Lateral clicks only rarely occur.

Yeyi may have up to four click types, dental /ǀ/, alveolar /ǃ/, palatal /ǂ/, and lateral /ǁ/. However, the actual number of clicks is disputed, as researchers disagree on how many series of manner and phonation the language contrasts.

The following series of manner and phonation, shown here as the alveolar series, are recognized by different authors:

| Click | Sommer & Voßen | Fulop et al. | Miller | Seidel | Description |
|---|---|---|---|---|---|
| ᵏǃʰ | √ | √ | √ | √ | aspirated |
| ᵏǃ | √ | √ | √ | √ | tenuis |
| ᶢǃ | √ | √ | √ | √ | voiced |
| ᵑǃ | √ | √ | √ | – | nasal |
| ŋᵏǃʰ | – | – | – | √ | prenasalized aspirated |
| ŋᵏǃ | – | – | – | √ | prenasalized tenuis |
| ŋᶢǃ | √ | (cluster) | √ | √ | prenasalized voiced |
| ᵏǃʼ | √ | √ | √ | – | oral ejective |
| ᵑǃˀ | √ | (cluster) | √ | – | nasal glottalized |
| ǃqχ | √ | – | √ | – | uvular fricative |
| ǃqʼ | ? | √ | √ | – | uvular ejective |

The contrast between ejective and glottalized nasal clicks is unusual, but also occurs in Gǀwi.

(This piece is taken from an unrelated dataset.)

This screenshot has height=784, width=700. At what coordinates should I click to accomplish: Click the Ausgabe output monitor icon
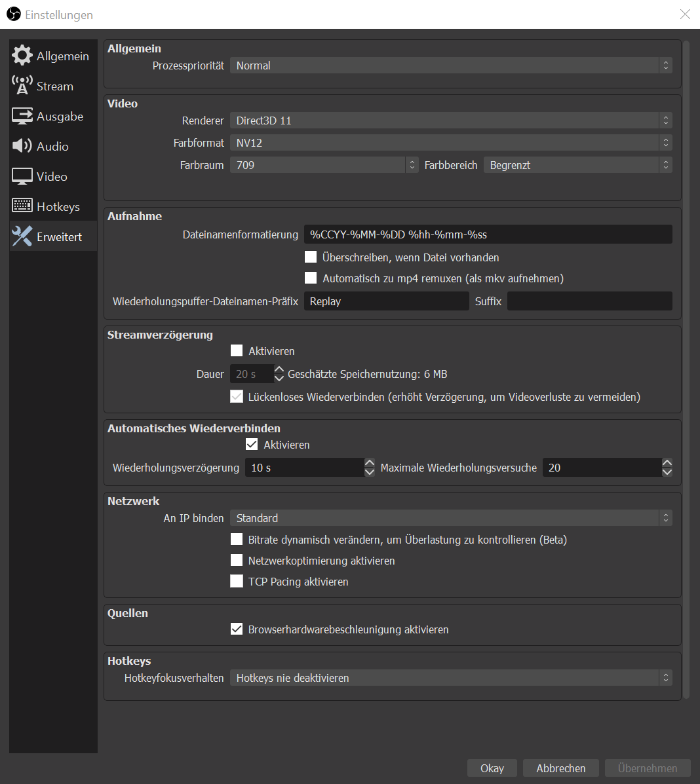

Sommer & Voßen (1992) consider the uvular ejective series uncertain due to infrequency.

Fulop et al. (2002) studied the clicks of a limited vocabulary sample with 13 Yeyi speakers who were not from the core speaking area. There are in addition prenasalized clicks such as //ŋᶢǃ// and //ᵑǃˀ//, but Fulop et al. analyze these as consonant clusters, not single sounds. In addition, a reported uvular affricated click appears to actually be velar, with the affrication a variant of aspiration, and so has been included under /ᵏǃʰ/. There is similar velar affrication with the dental ejective click among some speakers. The ejective clicks are apparently uvular.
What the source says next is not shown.